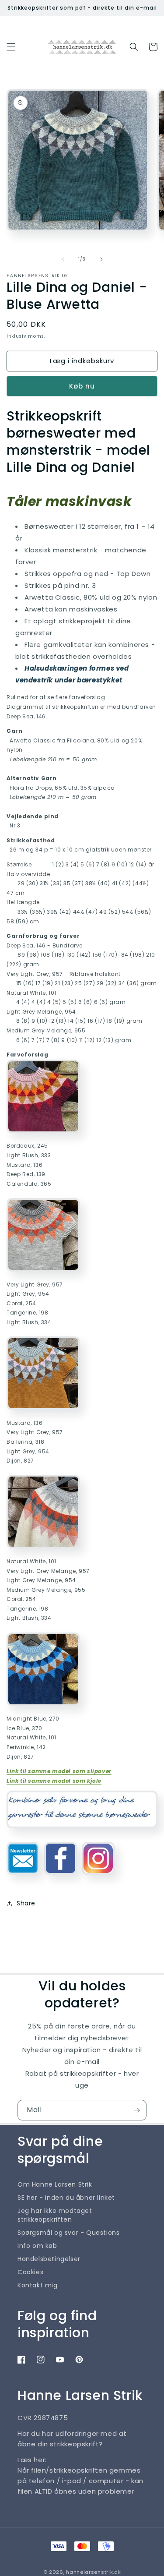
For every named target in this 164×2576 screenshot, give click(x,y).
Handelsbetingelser (48, 2258)
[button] (11, 47)
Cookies (30, 2272)
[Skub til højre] (101, 259)
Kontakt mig (37, 2285)
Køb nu (82, 386)
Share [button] (26, 1903)
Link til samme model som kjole (54, 1780)
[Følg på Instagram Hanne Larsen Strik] (98, 1878)
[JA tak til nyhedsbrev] (136, 2110)
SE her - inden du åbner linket (66, 2197)
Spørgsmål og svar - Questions (68, 2232)
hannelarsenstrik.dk (93, 2572)
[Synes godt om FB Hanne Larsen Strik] (60, 1878)
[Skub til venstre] (63, 259)
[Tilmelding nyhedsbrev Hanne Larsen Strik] (23, 1878)
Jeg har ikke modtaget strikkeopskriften (54, 2215)
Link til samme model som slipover (59, 1771)
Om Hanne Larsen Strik (54, 2184)
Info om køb (37, 2245)
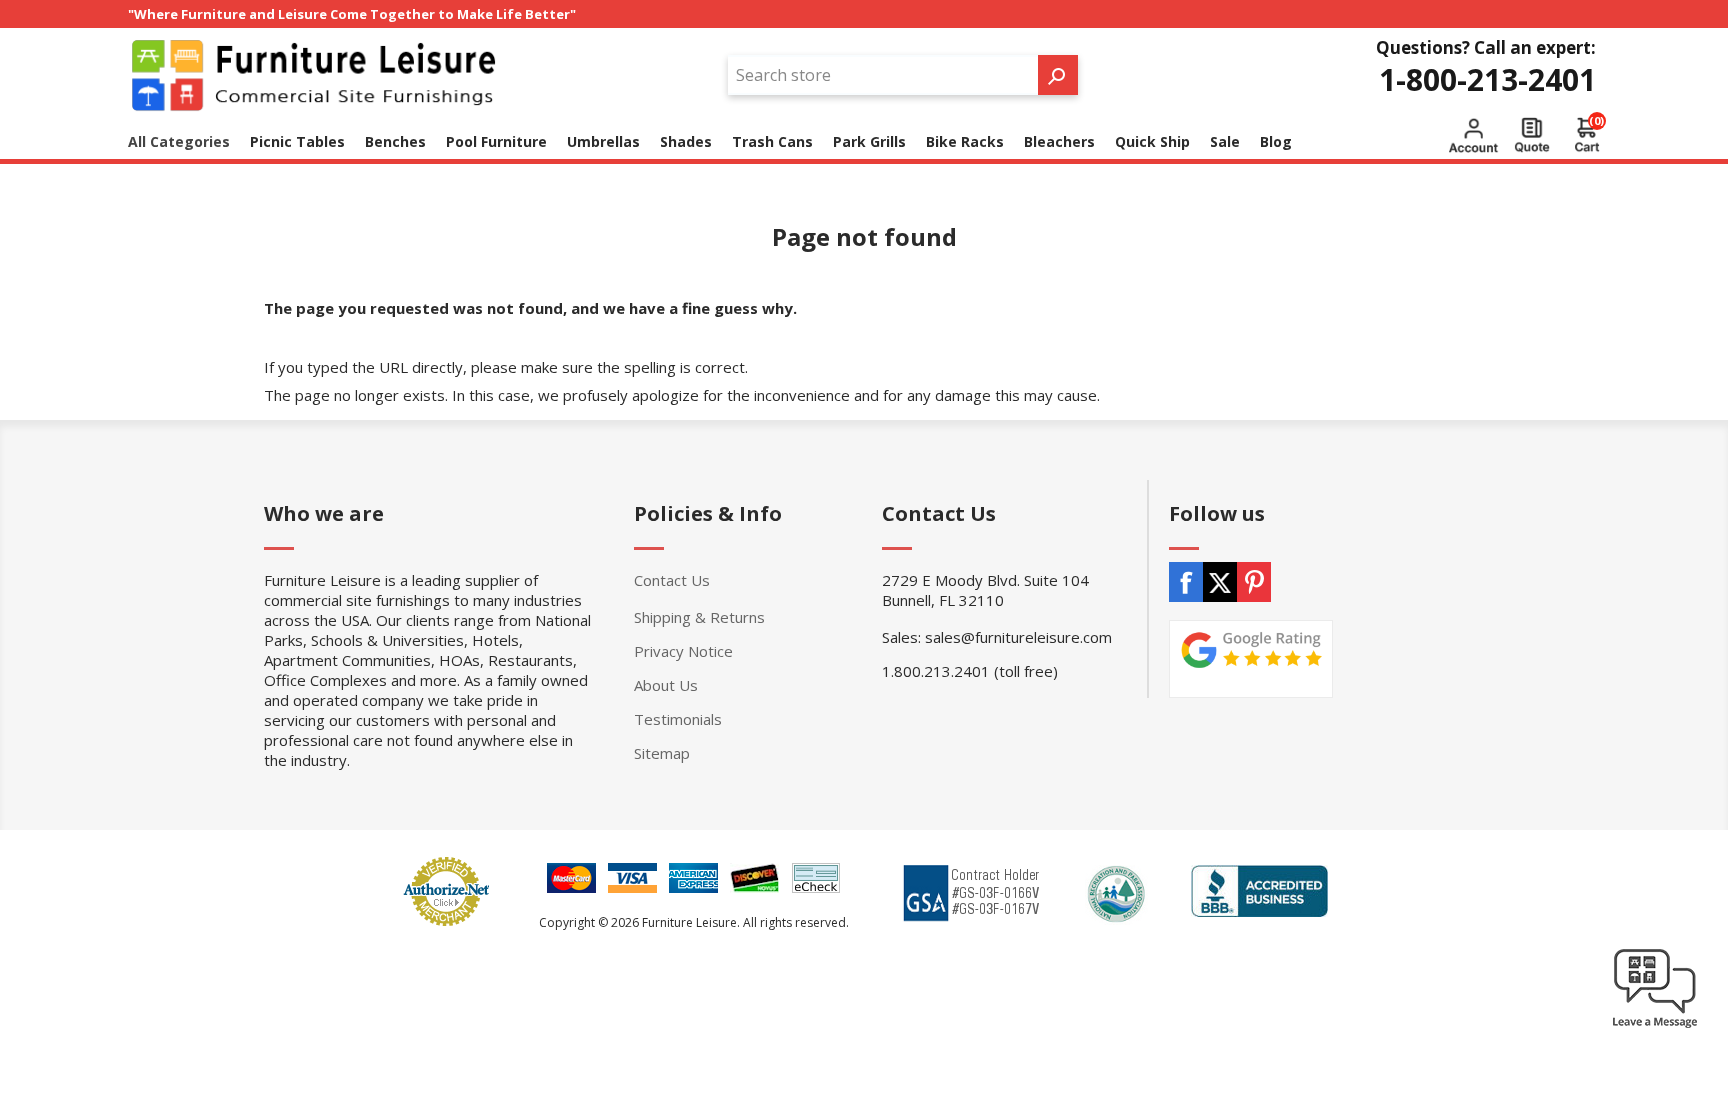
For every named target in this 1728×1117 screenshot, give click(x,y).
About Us (666, 685)
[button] (1655, 1027)
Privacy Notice (683, 651)
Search (1058, 75)
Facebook (1186, 582)
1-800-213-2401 (1487, 79)
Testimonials (678, 719)
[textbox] (883, 75)
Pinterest (1254, 582)
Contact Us (672, 580)
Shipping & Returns (699, 617)
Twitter (1220, 582)
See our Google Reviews (1251, 659)
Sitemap (662, 753)
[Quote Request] (1532, 135)
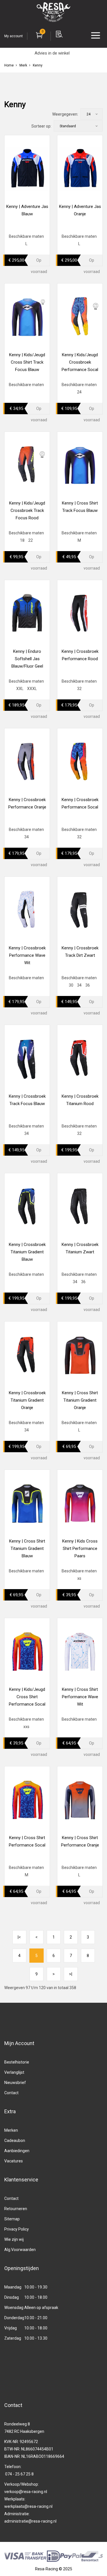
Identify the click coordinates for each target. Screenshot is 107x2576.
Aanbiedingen (16, 2150)
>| (70, 1974)
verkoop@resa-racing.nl (25, 2491)
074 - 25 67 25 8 (19, 2474)
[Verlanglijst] (51, 260)
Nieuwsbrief (15, 2082)
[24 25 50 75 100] (91, 114)
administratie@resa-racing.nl (30, 2521)
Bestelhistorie (16, 2062)
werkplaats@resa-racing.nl (28, 2506)
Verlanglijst (14, 2072)
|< (19, 1937)
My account (13, 36)
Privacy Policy (16, 2229)
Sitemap (12, 2219)
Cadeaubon (14, 2140)
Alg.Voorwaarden (20, 2249)
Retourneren (15, 2208)
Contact (11, 2093)
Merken (11, 2130)
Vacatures (13, 2161)
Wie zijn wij (14, 2239)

■ ■ ■

## What the task asks
How many lines of these entries contain the string "samme"? Reply with the number alone.

## Response area
2